# What is being asked
Write the records out exactly as shown. No pictures.
⟨
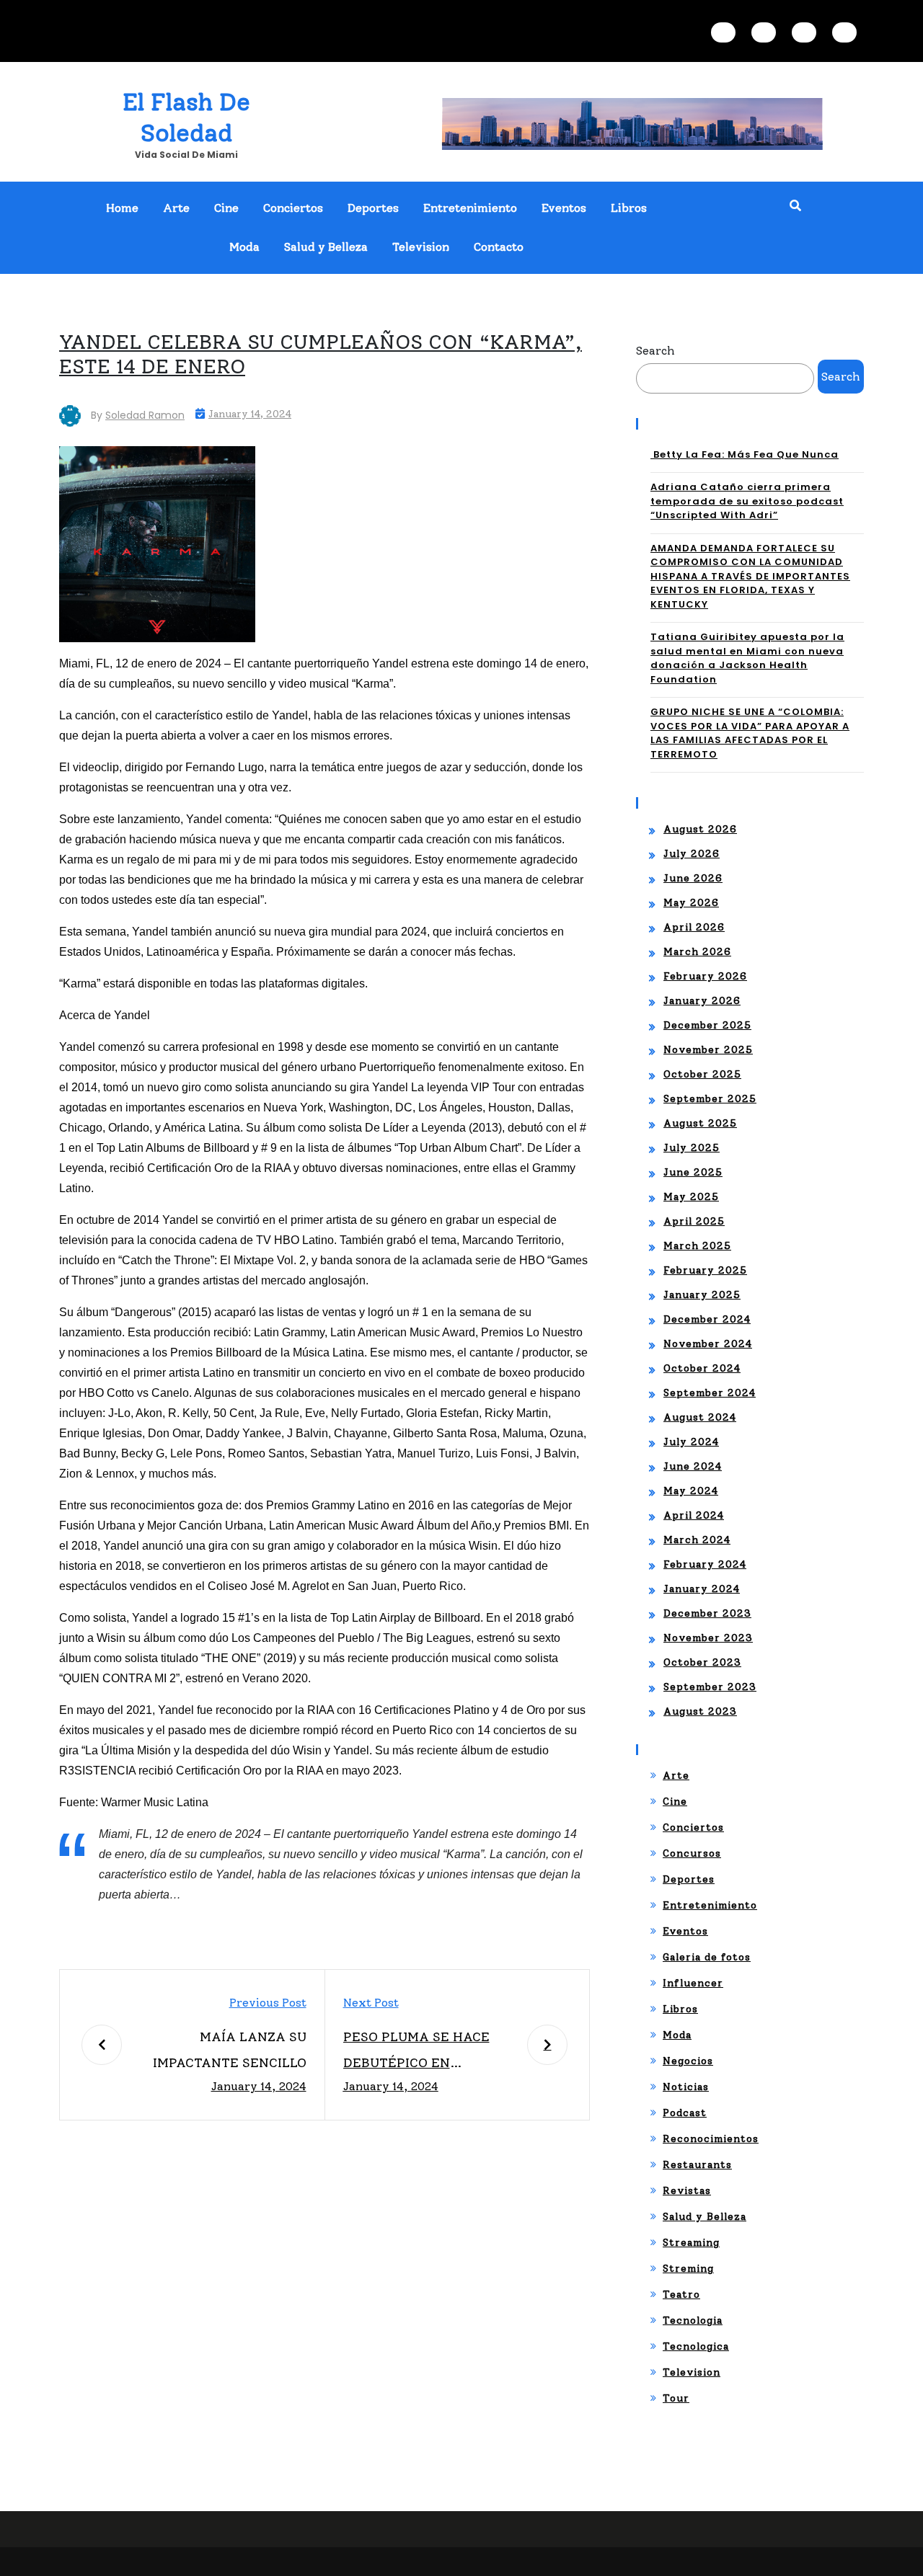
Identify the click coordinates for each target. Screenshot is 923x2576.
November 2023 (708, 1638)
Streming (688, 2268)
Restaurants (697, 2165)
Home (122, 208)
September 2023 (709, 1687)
⟩
# Result
Identify the click coordinates for each target. Screenshot is 923x2576.
November 2023 (708, 1638)
Streming (688, 2268)
Restaurants (697, 2165)
Home (122, 208)
September 2023 (709, 1687)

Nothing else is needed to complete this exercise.